■ Exercise directions: An exact reproduction of the lines from the one with "Аналитика (413, 36)" to the end of the data below is required. No other lines may be included.

■ Data to use:
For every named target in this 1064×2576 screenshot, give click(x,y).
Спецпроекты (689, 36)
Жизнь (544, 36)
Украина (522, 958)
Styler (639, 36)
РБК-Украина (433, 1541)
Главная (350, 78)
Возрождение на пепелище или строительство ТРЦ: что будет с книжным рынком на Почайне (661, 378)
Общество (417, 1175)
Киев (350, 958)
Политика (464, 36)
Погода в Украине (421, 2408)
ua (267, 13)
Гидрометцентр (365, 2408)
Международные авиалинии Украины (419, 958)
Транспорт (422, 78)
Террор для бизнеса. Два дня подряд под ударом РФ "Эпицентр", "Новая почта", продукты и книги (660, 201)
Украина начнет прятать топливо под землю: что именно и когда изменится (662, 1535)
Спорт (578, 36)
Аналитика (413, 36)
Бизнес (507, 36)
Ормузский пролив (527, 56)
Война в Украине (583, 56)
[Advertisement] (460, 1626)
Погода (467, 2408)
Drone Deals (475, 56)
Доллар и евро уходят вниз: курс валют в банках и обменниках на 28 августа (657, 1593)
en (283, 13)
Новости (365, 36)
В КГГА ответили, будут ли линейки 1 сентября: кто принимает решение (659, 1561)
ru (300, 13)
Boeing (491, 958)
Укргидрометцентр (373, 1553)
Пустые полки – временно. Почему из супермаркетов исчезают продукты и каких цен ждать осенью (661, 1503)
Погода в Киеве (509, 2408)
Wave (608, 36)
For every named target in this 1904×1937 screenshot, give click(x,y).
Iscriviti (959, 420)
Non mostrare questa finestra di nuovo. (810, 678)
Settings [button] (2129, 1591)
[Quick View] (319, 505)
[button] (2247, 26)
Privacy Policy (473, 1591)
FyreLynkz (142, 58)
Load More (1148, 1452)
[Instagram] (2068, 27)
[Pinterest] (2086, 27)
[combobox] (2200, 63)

■ Exercise result:
Аналитика (413, 36)
Бизнес (507, 36)
Ормузский пролив (527, 56)
Война в Украине (583, 56)
[Advertisement] (460, 1626)
Погода (467, 2408)
Drone Deals (475, 56)
Доллар и евро уходят вниз: курс валют в банках и обменниках на 28 августа (657, 1593)
en (283, 13)
Новости (365, 36)
В КГГА ответили, будут ли линейки 1 сентября: кто принимает решение (659, 1561)
ru (300, 13)
Boeing (491, 958)
Укргидрометцентр (373, 1553)
Пустые полки – временно. Почему из супермаркетов исчезают продукты и каких цен ждать осенью (661, 1503)
Погода в Киеве (509, 2408)
Wave (608, 36)
For every named target in this 1904×1937 screenshot, give click(x,y).
Iscriviti (959, 420)
Non mostrare questa finestra di nuovo. (810, 678)
Settings [button] (2129, 1591)
[Quick View] (319, 505)
[button] (2247, 26)
Privacy Policy (473, 1591)
FyreLynkz (142, 58)
Load More (1148, 1452)
[Instagram] (2068, 27)
[Pinterest] (2086, 27)
[combobox] (2200, 63)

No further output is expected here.